Cuccinelli did not address arming teachers or adding security, instead returning to the idea of treating people with mental problems as a deterrent to gun violence. He said Virginia needed to do better at training people in law enforcement and other fields to deal with those suffering from mental health problems in order to get those people out of the criminal justice system and into treatment.
Much of the rest of the debate was more of the same to anyone paying attention, with the candidates seemingly spending more time attacking one another than directly answering questions.
Cuccinelli painted McAuliffe as a huckster living in a fantasy world where he could run a state despite having zero experience. McAuliffe characterized Cuccinelli as a social ideologue who wants to trample the rights of women and get his kicks out of suing scientists he disagrees with.
Cuccinelli pressed McAuliffe several times to explain how he would pay for his ideas, saying the Democrat believed Medicaid expansion was like a "magical money tree" that would fund everything he wanted.

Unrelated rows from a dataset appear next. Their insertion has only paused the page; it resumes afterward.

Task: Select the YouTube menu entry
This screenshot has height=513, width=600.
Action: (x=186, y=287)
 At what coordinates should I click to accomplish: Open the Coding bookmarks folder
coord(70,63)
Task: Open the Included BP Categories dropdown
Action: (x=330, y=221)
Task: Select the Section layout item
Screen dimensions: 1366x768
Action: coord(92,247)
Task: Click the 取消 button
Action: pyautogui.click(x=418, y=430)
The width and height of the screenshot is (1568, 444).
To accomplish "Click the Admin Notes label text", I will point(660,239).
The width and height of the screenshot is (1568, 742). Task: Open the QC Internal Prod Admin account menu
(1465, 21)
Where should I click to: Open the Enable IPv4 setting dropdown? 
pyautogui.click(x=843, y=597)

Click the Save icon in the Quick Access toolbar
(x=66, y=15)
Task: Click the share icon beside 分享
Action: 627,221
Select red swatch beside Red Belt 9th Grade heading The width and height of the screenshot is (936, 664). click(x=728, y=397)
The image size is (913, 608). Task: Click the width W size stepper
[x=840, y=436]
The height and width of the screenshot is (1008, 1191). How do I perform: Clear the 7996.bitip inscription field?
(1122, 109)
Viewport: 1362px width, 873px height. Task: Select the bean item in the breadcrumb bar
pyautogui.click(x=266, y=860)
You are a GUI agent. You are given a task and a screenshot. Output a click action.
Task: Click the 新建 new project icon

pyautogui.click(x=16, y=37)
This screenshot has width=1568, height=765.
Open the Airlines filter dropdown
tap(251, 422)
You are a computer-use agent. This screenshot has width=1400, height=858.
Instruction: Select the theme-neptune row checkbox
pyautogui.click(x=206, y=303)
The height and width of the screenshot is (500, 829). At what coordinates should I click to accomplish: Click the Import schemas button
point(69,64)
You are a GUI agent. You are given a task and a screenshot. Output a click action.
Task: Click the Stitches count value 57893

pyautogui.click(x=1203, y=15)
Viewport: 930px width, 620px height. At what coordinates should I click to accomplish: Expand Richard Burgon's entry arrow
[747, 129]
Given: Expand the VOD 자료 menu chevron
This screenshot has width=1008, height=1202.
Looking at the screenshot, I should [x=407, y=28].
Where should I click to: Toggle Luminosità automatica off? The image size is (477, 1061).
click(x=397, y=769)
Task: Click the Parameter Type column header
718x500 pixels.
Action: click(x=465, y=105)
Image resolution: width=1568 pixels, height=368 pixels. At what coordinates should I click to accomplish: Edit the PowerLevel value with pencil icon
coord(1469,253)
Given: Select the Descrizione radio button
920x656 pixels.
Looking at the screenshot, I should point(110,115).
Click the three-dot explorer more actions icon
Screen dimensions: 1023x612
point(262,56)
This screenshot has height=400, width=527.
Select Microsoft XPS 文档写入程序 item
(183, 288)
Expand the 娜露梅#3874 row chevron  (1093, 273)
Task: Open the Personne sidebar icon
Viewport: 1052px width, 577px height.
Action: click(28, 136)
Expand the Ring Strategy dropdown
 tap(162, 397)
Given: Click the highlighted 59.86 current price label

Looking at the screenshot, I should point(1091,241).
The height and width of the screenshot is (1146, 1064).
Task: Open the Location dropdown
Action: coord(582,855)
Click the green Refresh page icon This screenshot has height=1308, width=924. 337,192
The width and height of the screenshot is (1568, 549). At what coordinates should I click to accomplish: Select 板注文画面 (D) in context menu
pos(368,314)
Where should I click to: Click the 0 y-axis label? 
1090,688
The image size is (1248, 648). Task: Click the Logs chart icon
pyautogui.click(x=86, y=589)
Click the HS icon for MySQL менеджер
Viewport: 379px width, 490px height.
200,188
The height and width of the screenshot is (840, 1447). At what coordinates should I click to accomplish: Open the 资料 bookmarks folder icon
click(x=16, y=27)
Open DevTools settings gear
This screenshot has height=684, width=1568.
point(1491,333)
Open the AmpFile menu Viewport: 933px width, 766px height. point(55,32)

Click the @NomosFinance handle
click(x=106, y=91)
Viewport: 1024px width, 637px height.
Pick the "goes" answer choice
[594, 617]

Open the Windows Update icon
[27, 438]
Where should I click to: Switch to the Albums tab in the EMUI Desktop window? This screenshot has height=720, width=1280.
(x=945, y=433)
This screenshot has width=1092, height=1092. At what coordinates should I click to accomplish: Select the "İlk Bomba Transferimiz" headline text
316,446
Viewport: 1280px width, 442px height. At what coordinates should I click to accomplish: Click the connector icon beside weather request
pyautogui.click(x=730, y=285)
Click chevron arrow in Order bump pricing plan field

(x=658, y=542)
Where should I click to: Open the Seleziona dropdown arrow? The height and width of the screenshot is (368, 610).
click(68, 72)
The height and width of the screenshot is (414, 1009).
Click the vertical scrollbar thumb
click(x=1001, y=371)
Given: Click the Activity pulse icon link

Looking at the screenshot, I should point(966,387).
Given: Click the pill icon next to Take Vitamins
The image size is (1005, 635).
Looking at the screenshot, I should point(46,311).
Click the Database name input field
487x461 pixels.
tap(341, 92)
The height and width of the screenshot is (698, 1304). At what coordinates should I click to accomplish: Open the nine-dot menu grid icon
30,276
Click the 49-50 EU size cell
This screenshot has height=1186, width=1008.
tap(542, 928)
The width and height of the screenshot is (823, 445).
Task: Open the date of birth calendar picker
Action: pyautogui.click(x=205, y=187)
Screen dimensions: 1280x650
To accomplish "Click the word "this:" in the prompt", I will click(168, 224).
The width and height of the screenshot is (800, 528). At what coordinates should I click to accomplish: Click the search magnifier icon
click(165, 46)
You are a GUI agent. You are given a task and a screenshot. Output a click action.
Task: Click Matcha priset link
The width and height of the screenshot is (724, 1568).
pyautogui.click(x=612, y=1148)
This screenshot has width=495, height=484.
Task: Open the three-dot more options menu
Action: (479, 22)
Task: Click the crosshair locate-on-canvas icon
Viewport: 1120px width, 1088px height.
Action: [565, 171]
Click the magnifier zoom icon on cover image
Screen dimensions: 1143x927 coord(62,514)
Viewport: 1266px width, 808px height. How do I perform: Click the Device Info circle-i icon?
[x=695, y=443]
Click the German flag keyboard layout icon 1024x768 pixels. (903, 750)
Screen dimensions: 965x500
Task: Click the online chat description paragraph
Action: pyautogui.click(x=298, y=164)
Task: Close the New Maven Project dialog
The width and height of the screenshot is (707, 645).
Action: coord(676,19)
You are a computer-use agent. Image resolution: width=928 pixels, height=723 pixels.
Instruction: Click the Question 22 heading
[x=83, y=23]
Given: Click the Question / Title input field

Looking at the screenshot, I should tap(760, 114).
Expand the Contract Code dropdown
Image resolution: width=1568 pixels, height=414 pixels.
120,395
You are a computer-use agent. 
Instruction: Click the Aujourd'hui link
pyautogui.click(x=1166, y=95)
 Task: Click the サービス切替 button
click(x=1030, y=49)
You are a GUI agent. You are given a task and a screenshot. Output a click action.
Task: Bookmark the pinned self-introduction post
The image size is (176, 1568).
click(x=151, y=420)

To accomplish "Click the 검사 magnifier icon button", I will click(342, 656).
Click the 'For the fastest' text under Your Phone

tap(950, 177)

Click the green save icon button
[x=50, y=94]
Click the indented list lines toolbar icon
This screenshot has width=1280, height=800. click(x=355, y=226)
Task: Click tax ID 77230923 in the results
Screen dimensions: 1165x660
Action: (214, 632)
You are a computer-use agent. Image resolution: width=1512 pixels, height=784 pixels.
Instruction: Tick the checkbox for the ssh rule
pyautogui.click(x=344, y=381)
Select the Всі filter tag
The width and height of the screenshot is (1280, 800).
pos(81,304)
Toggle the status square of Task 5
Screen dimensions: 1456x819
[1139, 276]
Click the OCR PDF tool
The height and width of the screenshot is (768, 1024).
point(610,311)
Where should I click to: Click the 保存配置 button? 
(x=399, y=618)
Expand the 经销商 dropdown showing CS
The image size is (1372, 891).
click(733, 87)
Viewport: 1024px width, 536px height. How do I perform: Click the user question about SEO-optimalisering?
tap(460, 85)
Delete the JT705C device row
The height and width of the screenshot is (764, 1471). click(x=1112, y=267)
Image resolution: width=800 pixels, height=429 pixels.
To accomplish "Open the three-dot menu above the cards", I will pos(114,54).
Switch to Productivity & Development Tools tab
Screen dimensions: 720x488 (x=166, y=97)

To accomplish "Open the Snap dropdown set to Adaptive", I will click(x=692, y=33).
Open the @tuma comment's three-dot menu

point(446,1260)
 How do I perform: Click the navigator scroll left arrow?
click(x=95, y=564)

"Saying the words 'education' and 'jobs,' — those are nice. But those are goals. Those are platitudes. There's no plan," Cuccinelli said, leading into the night's most memorable line. "I like education. I like puppies … But I don't bring a puppy home if I don't have a plan to take care of it.
He added: "He's all puppy and no plan."
(Earlier, McAuliffe got in his own reference to a cute, fantasy animal: "His plan is a little like believing he came here on a unicorn tonight," he said, in reference to his opponent's budget plan.)
McAuliffe defended himself the same way each time he was pressed, saying Medicaid expansion would "free up" $500 million dollars and that he would determine how and what to fund after looking for government efficiencies — without saying what those might be.
The only responsible way to budget, he said, is to know how much money is available and then look to your priorities.
"You don't pay for them until you find out how much money you have first," he said.
McAuliffe also promised "no new taxes," a phrase that has come back to bite many a politician.
Cuccinelli insisted that he had a plan to create 58,000 new jobs and that it could be paid for by eliminating one-sixth of inappropriate tax exemptions and loopholes.
On Medicaid, Cuccinelli said, "It's welfare. It's not a jobs program. You can't make magic money out of the federal government."
Cuccinelli blamed debate organizers for setting the rules — though he failed to mention both campaigns had a say in that — and he talked about his support from U.S. Rep. Ron Paul and work he had done to defend liberty, including exonerating a man who had been wrongfully imprisoned.
McAuliffe said he would welcome having Sarvis in the debate.